**What is being asked**
Swap "magnifier" for "magnifying glass" throughout the items below, and give them back otherwise unchanged, without the pictures.

**Dataset items**
· · · · ·

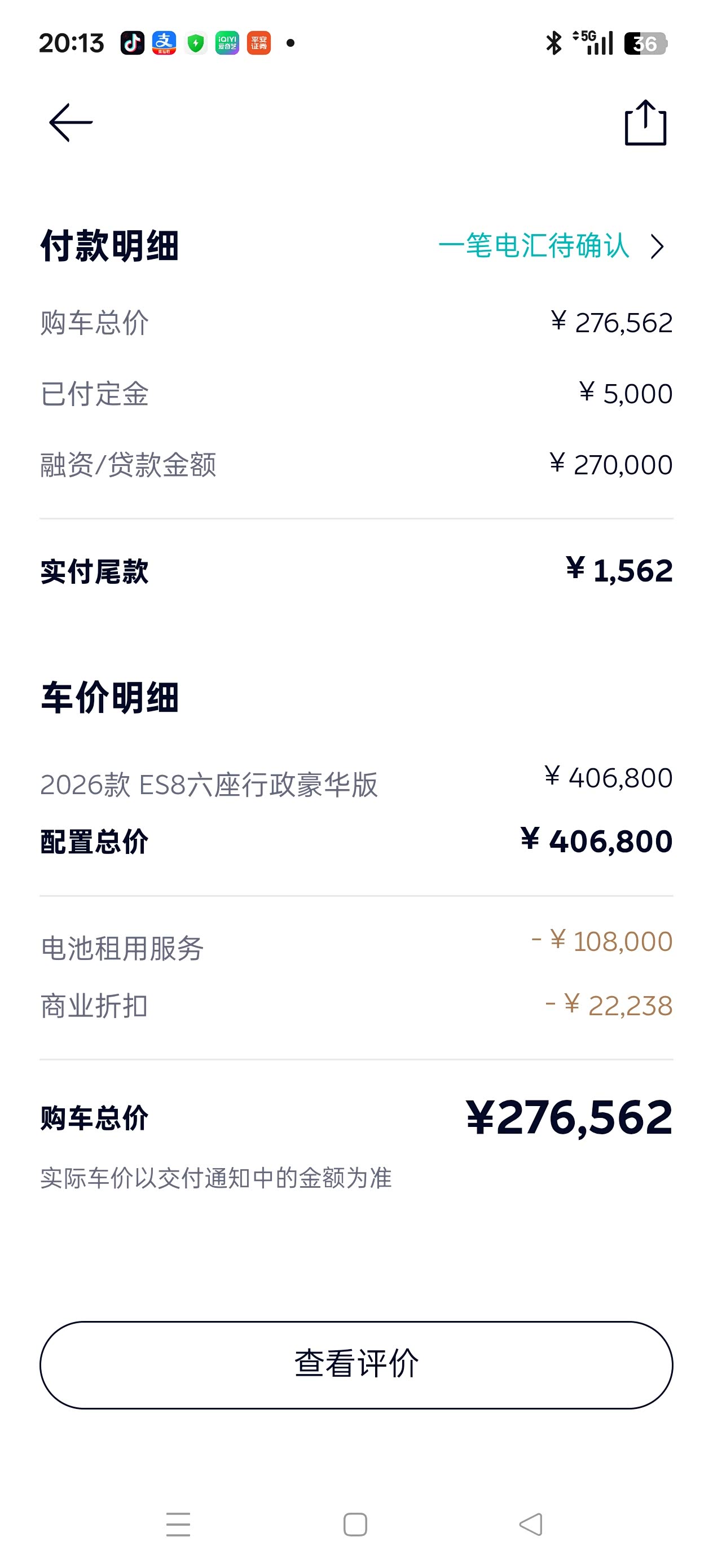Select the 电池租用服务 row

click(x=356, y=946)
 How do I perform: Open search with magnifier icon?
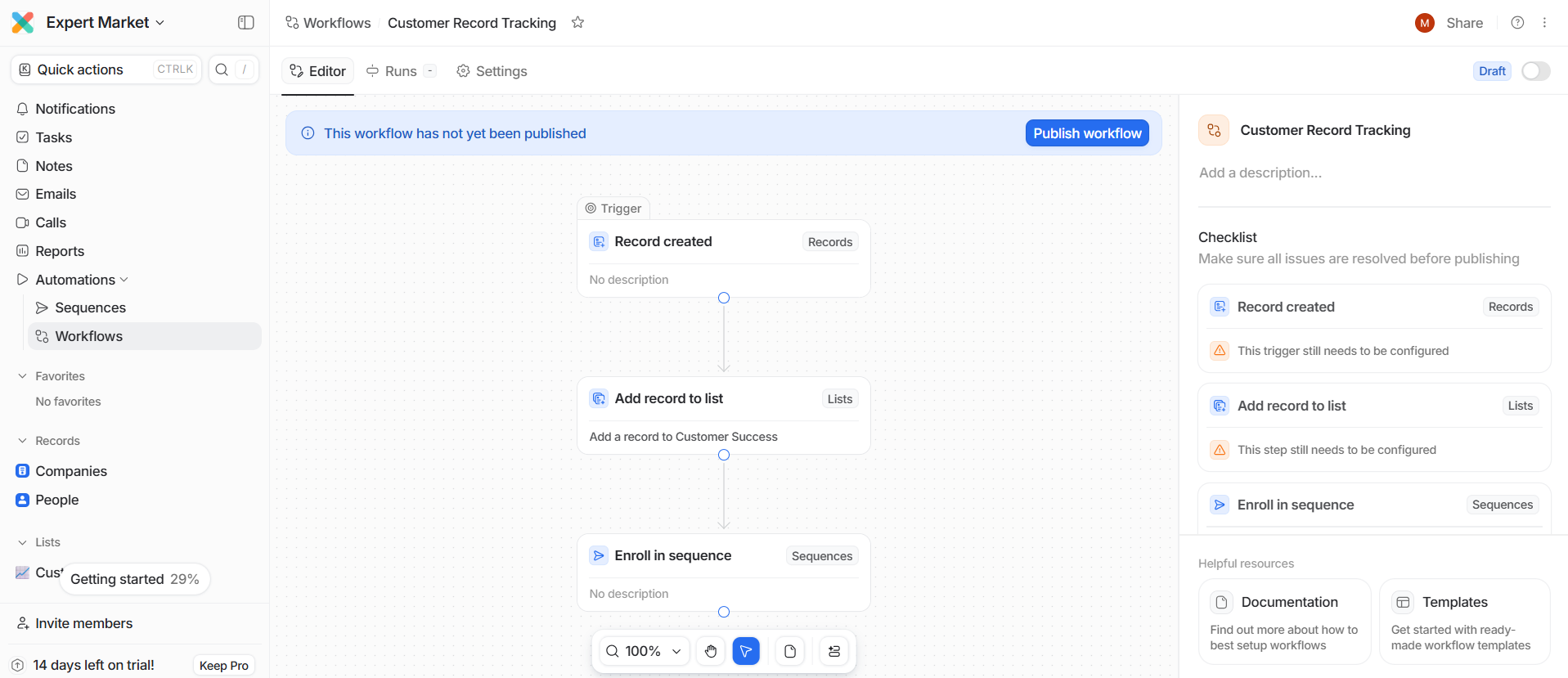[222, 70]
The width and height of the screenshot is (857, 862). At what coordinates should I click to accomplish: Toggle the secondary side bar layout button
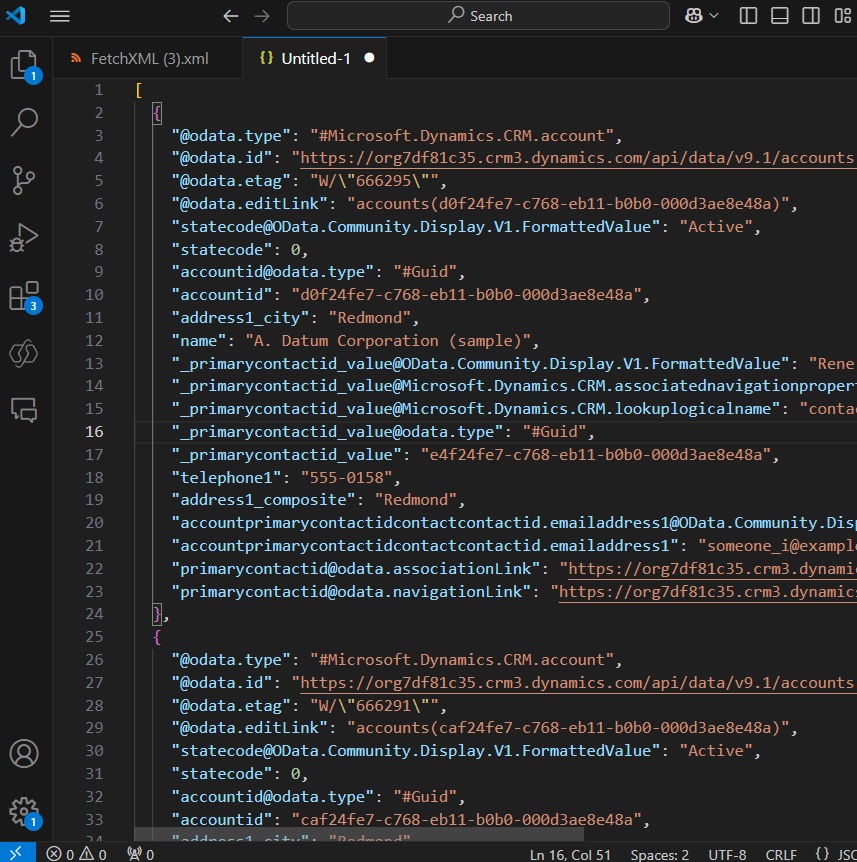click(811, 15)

· · · · ·

**Exercise output**
Select the 电池租用服务 row

click(x=356, y=946)
 How do I perform: Open search with magnifying glass icon?
[222, 70]
The width and height of the screenshot is (857, 862). At what coordinates should I click to accomplish: Toggle the secondary side bar layout button
click(811, 15)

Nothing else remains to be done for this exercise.